Les banques alimentaires plutôt que la poubelle : Catherine Fournier lance un cri du coeur

Par Rédaction
Les banques alimentaires plutôt que la poubelle : Catherine Fournier lance un cri du coeur
(Photo : Gracieuseté)

«Depuis le début de la pandémie, nous avons jeté des millions de litres de lait, détruit deux millions d’œufs en incubation, euthanasié 200 000 poussins et des dizaines de milliers de porcs sont menacés de l’être», a lancé la députée de Marie-Victorin, Catherine Fournier, au ministre de l’Agriculture, des Pêcheries et de l’Alimentation, André Lamontagne, lors d’une séance virtuelle de reddition de comptes de l’Assemblée nationale, le 7 mai.
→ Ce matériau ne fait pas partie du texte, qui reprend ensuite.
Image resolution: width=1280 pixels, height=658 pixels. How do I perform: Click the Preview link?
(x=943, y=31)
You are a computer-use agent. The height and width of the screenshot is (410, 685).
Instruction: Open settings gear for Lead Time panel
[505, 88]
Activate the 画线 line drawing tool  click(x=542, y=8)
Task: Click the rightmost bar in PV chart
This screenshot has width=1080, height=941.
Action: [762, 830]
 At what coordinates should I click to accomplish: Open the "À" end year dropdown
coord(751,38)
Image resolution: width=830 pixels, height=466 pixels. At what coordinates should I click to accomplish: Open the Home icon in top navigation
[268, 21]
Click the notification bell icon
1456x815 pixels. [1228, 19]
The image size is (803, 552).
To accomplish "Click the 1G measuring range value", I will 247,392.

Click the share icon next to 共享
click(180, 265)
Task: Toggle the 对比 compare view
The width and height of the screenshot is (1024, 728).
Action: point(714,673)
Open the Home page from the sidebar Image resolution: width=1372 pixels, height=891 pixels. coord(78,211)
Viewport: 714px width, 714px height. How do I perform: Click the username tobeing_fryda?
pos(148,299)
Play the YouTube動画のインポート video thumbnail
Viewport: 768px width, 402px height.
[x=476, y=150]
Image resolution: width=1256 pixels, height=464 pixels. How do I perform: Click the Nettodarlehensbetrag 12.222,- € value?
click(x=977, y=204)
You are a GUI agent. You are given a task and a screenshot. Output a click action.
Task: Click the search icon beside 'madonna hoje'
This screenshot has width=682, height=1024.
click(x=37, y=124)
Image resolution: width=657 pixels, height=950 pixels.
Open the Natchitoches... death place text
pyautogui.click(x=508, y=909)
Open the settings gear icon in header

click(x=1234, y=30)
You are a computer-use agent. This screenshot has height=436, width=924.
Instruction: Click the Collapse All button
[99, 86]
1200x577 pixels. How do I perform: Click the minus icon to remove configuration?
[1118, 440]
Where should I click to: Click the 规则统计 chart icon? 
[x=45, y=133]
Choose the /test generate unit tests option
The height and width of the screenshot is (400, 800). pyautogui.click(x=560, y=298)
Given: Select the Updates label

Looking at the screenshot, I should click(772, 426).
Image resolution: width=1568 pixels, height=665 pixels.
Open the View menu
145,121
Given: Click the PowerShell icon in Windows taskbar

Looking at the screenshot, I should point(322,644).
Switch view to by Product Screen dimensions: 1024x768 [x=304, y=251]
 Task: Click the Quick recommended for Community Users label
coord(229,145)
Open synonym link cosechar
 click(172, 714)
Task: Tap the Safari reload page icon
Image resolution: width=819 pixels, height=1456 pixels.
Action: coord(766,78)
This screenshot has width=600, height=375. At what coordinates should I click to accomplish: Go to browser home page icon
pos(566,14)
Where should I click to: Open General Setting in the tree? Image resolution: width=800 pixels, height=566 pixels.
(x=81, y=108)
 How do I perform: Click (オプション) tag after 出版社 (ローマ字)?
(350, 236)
«Si je suis pleinement consciente que nos chaînes d’approvisionnement sont complètement chamboulées par la crise, je ne peux m’empêcher de penser à toutes ces familles québécoises, notamment à Longueuil, qui peinent à payer leurs factures d’épicerie, notamment en raison des prix de certains produits qui augmentent, et à nos organismes communautaires qui ont de la difficulté à répondre à l’ensemble des demandes d’aide alimentaire qui se multiplient dans le contexte économique précaire», a-t-elle poursuivi.

Dans un cri du coeur lancé à l’égard de M. Lamontage, Mme Fournier a affirmé trouver cette situation «complètement incohérente».

«Est-ce qu’il peut nous assurer qu’aucun autre produit animal ou ses dérivés ne sera gaspillé dans les prochains mois et que tous les produits excédentaires du Québec prendront le chemin des banques alimentaires plutôt que celui de la poubelle?» l’a-t-elle questionné.

En réponse à la députée, le ministre a notamment rappelé certaines initiatives mises en place par le gouvernement québécois pour financer les banques alimentaires, ainsi que les enjeux de pénurie de main-d’œuvre et de capacité de stockage alimentaire dans l’industrie.

«Je sais que le ministre est très proactif pour assurer la solidité des maillons de la chaîne alimentaire qui est fortement secouée. Malgré les défis auxquels fait face l’industrie, il demeure inacceptable que l’on gaspille des produits agroalimentaires qui pourraient se retrouver dans les banques alimentaires de nos quartiers pour nourrir notre monde. Nous sommes assez ingénieux au Québec, je ne peux pas croire qu’on ne puisse pas trouver une solution!», a-t-elle conclu, promettant de poursuivre ses échanges avec le ministre à ce sujet dans les prochains jours.